Merriam-Webster’s Word of the Day for November 8, 2019 is:
lyric • LEER-ik • adjective
1 a : suitable for singing to the lyre or for being set to music and sung
b : of, relating to, or being drama set to music; especially : operatic
2 a : expressing direct usually intense personal emotion especially in a manner suggestive of song
3 of an opera singer : having a light voice and a melodic style
Critics are praising the novel as a lyric masterpiece that bravely lays out the emotional tensions experienced by its young protagonist.

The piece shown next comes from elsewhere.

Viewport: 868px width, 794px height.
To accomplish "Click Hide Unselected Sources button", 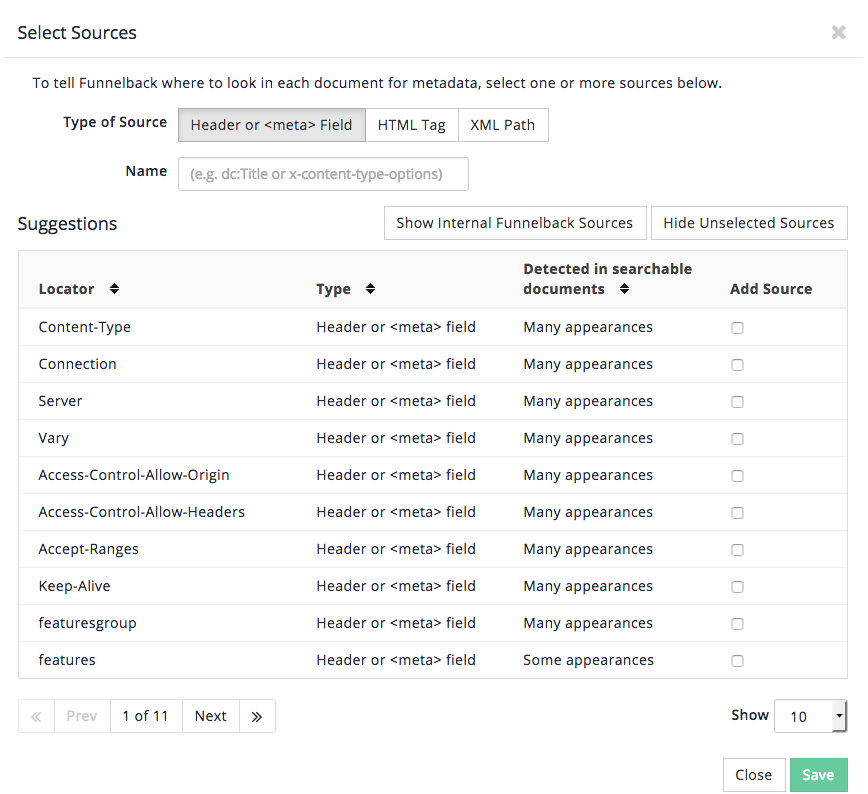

“Norgren’s encores were dazzling, as the cosmic cowboy tune ‘The Power’ combined psychedelic guitar lines and his headlong rush of lyric imagery careening into the chorus….” — Jay N. Miller, The Patriot Ledger (Quincy, Massachusetts), 29 Sept. 2019
Did you know?
To the ancient Greeks, anything lyrikos was appropriate to the lyre. That elegant stringed instrument was highly regarded by the Greeks and was used to accompany intensely personal poetry that revealed the thoughts and feelings of the poet. When the adjective lyric, a descendant of lyrikos, was adopted into English in the 1500s, it too referred to things pertaining or adapted to the lyre. Initially, it was applied to poetic forms (such as elegies, odes, or sonnets) that express strong emotion, to poets who write such works, or to things meant to be sung. Over time, it was extended to anything musical or rhapsodic. Nowadays, lyric is also used as a noun naming either a type of poem or the words of a song.